> [WHAT YOU NEED TO DO]
State the number of lines in the material below that contain the word "beside", without any other text.

━━━━

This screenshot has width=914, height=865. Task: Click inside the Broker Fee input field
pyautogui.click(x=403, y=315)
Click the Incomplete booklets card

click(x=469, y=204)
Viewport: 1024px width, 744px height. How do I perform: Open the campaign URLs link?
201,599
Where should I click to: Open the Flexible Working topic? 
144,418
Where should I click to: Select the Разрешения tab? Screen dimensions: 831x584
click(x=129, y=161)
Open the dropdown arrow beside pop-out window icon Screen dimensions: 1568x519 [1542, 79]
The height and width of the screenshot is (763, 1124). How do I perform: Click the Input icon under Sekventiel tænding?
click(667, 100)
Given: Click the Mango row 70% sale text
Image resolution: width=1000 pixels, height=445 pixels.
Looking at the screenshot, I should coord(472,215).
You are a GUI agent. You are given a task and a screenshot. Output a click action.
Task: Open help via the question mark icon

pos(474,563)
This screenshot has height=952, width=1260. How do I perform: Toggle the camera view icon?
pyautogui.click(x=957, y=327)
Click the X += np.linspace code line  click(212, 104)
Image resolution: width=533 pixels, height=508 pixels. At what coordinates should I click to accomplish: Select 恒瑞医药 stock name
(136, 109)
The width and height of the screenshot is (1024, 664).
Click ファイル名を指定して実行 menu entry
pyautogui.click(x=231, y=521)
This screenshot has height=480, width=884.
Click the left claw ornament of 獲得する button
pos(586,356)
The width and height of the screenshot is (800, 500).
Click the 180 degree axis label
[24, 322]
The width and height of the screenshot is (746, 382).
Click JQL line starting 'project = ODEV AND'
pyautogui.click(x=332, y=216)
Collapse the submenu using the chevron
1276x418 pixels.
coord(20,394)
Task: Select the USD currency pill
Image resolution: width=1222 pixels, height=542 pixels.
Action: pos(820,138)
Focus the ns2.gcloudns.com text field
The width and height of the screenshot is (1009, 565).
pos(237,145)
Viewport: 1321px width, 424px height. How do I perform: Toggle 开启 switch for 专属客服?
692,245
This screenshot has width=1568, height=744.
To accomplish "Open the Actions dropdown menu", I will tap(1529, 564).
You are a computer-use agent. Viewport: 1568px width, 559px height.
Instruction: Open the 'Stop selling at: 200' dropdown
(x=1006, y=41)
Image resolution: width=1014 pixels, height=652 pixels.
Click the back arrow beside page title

━━━━

> [RESPONSE AREA]
2